En San Juan, la ley provincial N.º 941-R puso orden en el mapa de las faltas y no dejó casi nada afuera. La norma reúne 120 artículos y considera más de 100 hechos como contravenciones, desde el artículo 98 al 218.
¿Qué entra en esa bolsa? Conductas que pisan la convivencia y el orden público, pero que no llegan a ser delitos del Código Penal. Ahí aparecen, por ejemplo, los ruidos molestos, los desórdenes y el incumplimiento de normas comerciales o municipales.
La diferencia con un delito no es un detalle menor. Las contravenciones tienen un costado administrativo y correctivo, mientras que los delitos penales cargan penas más pesadas y pueden quedar en el prontuario de la persona.
En la práctica, la ley prevé sanciones que van desde multas hasta arrestos breves u otras medidas correctivas.
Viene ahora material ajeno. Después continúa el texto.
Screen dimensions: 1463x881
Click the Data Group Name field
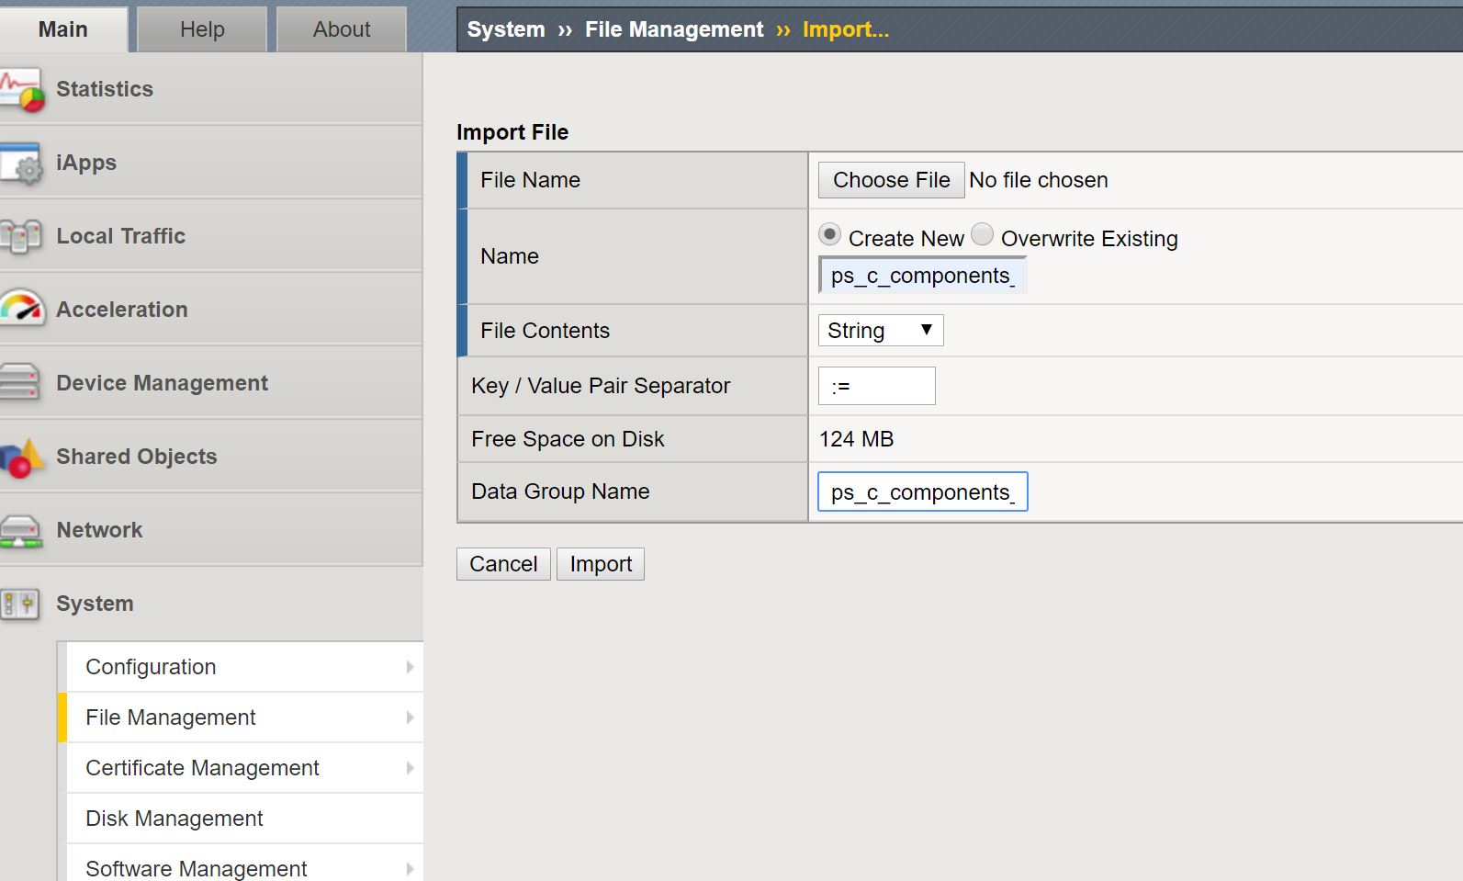922,492
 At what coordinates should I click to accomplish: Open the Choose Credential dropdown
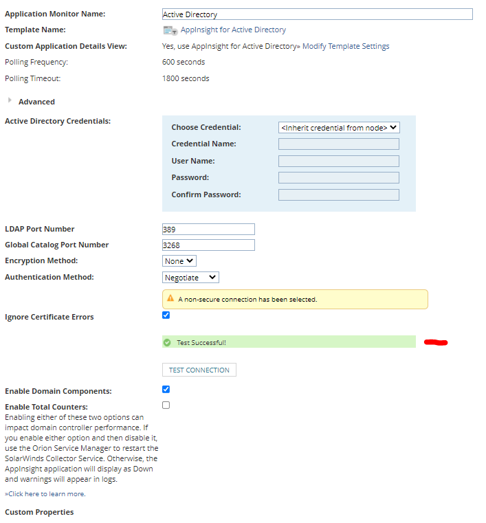pyautogui.click(x=339, y=128)
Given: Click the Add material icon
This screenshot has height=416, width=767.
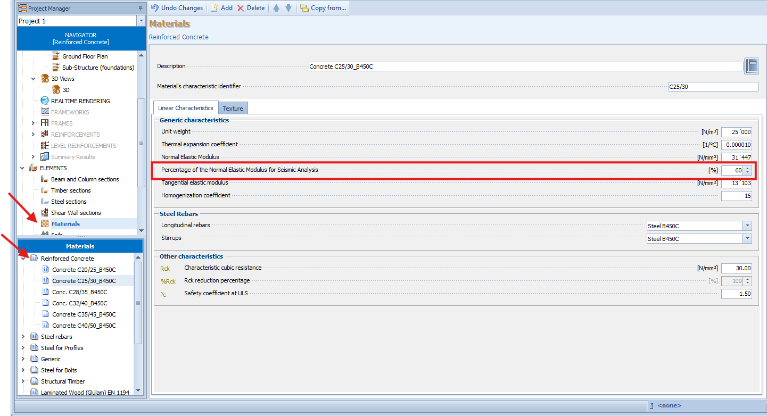Looking at the screenshot, I should [214, 8].
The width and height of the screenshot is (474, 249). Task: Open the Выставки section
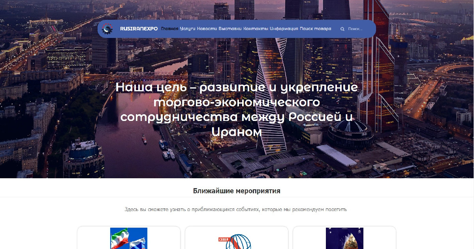tap(230, 29)
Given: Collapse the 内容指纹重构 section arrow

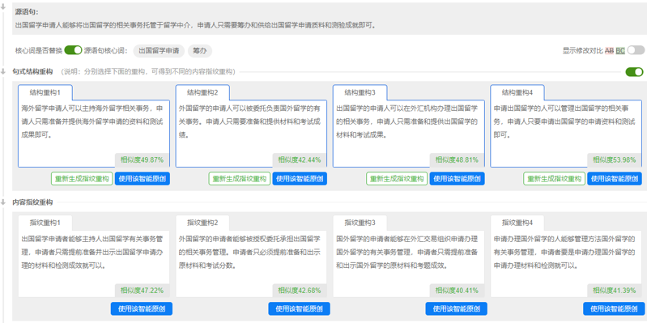Looking at the screenshot, I should [x=3, y=202].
O sea: si alguien se pasa de vivo, el papel no se queda mirando de lejos.
El trámite arranca por Mesa de Entrada del Juzgado de Faltas, donde se evalúa cada caso y luego se cita a las personas infractoras. La resolución puede salir por pago voluntario, por presentación espontánea o por decisión del juzgado si no aceptan pagar.